What Is the Assess Personality Survey?

The Assess Personality Survey is a personality test that indicates a job candidate’s core competencies and areas of concern for a given position. It has 350 questions measuring 16 personality characteristics (dimensions). Each dimension is comprised of competencies, and for each dimension, the critical qualities are interpreted and analyzed. The test highlights strengths and weaknesses of the candidate and makes recommendations to management about the candidate’s aptitudes, possible problem areas, as well as areas of particular talent.


Understanding the Questions

Most questions on personality tests are really testing only a few different characteristics that are deemed important by the specific company and the job role. Once you can decipher what characteristics the test is actually testing, you can more easily determine how to approach the questions.

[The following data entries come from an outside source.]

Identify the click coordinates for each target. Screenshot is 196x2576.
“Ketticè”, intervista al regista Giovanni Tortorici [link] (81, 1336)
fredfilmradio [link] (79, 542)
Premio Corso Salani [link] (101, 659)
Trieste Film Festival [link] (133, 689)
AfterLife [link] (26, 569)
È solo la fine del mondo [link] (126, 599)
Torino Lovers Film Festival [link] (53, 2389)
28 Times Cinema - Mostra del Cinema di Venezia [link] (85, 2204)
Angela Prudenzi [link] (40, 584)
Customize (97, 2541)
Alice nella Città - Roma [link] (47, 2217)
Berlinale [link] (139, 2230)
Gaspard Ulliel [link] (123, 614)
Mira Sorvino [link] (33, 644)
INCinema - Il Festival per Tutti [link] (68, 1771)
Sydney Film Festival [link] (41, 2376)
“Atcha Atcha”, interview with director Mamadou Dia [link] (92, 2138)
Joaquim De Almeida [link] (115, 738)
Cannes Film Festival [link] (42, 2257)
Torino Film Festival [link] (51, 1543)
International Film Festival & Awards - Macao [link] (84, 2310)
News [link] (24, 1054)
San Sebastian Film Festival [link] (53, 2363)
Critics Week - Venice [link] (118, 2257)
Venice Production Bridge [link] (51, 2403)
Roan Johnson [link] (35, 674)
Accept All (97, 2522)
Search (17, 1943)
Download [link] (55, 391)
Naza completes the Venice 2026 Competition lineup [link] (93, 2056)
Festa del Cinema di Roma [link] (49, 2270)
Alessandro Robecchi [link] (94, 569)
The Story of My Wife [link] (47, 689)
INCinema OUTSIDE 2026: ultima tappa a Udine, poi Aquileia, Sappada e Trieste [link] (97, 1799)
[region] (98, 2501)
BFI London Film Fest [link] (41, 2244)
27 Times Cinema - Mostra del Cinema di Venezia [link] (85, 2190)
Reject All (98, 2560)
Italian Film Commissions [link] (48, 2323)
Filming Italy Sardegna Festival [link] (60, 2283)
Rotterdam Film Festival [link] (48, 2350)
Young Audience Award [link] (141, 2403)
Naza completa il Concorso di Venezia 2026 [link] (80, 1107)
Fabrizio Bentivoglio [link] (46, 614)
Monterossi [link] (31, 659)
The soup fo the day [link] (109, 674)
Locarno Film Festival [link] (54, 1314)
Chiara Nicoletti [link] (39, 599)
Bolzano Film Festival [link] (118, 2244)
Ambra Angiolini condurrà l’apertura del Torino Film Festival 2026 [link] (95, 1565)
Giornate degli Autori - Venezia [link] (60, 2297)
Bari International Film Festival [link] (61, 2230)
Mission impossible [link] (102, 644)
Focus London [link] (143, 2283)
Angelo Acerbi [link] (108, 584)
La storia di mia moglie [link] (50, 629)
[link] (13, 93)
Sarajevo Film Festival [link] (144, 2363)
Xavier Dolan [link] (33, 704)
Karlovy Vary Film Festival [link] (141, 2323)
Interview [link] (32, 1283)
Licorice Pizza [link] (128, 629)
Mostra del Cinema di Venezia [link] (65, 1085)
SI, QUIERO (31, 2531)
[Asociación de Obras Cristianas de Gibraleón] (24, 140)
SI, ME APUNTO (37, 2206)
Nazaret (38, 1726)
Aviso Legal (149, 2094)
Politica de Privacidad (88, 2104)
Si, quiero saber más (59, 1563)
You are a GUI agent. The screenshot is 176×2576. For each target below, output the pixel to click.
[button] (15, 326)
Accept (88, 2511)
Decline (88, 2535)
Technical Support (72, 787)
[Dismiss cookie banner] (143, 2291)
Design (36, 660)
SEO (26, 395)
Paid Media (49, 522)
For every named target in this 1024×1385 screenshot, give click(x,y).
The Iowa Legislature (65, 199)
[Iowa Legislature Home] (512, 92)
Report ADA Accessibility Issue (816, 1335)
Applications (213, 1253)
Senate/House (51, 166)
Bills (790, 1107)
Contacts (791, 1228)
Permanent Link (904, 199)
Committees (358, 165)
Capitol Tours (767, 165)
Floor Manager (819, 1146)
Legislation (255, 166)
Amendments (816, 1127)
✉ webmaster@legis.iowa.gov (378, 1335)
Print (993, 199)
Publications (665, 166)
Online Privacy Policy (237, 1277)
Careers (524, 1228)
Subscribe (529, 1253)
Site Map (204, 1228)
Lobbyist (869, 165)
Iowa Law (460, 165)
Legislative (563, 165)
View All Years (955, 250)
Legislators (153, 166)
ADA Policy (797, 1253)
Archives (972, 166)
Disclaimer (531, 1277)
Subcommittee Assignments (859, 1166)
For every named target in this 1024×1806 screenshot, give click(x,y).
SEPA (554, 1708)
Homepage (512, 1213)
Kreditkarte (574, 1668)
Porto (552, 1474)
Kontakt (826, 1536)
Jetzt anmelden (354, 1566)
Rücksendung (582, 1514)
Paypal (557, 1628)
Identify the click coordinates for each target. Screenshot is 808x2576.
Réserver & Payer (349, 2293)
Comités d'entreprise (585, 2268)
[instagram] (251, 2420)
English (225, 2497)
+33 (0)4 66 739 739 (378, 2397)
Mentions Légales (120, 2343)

Assess Personality Profile

The following are the 16 personality traits that are measured on the Assess Personality Survey:

  • Assertiveness - The quality of being self-assured and confident without being aggressive.
  • Cultural Conformity - Agreement between an individual's behavior and a group's standards or expectation.
  • Emotional Evenness - Having calm emotions even when dealing with problems or pressure.
  • Need to be Liked - An individual’s dependency on others for social acceptance.
  • Work Pace - How fast an individual works and completes tasks.
  • Organized/Structured - The ability of having one’s tasks in order so as to deal with them efficiently.
  • Need for Attention - The degree to which one needs others to take notice of them.
  • Need for Freedom - The degree to which one desires autonomy in the workplace.
  • Detail Interest - The degree to which one gives attention to the nuances and specifics of a task.
  • Objective/Factual - The degree to which one is not influenced by personal feelings or opinions in considering and representing facts.
  • Positive About People – The degree to which one has optimistic beliefs about others.
  • Serious/Restraint - The degree to which one is able to stay focused, have self-control, and not react under pressure.
  • Realistic/Pragmatic - The ability to deal with things sensibly and realistically in a way that is based on practical rather considerations.
  • Self-Reliance - The ability to depend on one's own powers and resources rather than those of others.
  • Sociability - One’s degree of friendliness and interaction with others.
  • Reflective/Probing - The degree to which one thinks about the decisions they make.

 


Understand the Scoring

The results are grouped in scales of 1-10. The ideal range of a given characteristic is marked in green; the neutral range is yellow and the non-ideal range is red. The dot is where the test taker falls on the spectrum. It’s important to realize that there isn’t “one” correct answer, but rather a range on a spectrum that employers are looking for. The results of the distinct measures are then aggregated to depict a portrait of the test-takers competencies and hindrances. The scales are strongly correlated to the Cattell 16PF and the CPI scales. The scales on the Assess personality survey also overlap with the Neo-PI-R model and the Five Factor Model.

Assess scoring example

(This image taken from the Assess Systems website)


Candidate Report Composition

Each of the 16 dimensions, which are comprised of a group of related characteristics, is analyzed to create a report about core competencies and areas of concern. For each competency, practical benefits and hindrances are extrapolated to create a comprehensive portrait of a candidate’s competencies and areas of concern.


Strategies and Tips

Tip #1:Think like a test-taker only
One aspect of the personality test that confuses many test-takers is that the questions can be answered differently based on the different roles one assumes in different aspects of life. It is important to answer the test questions in the role of an employee only. In this way, you can optimize your answers on the tests to the way you want to portray yourself for the job.

Tip #2: Time Yourself Right
Many test-takers get anxious when they know that a test is timed. While some personality tests are timed, you should have more than enough time to complete the test, even if it is timed. The goal of the test being timed is to prevent test-takers from spending too long on each question, which can be symptomatic of gaming the test.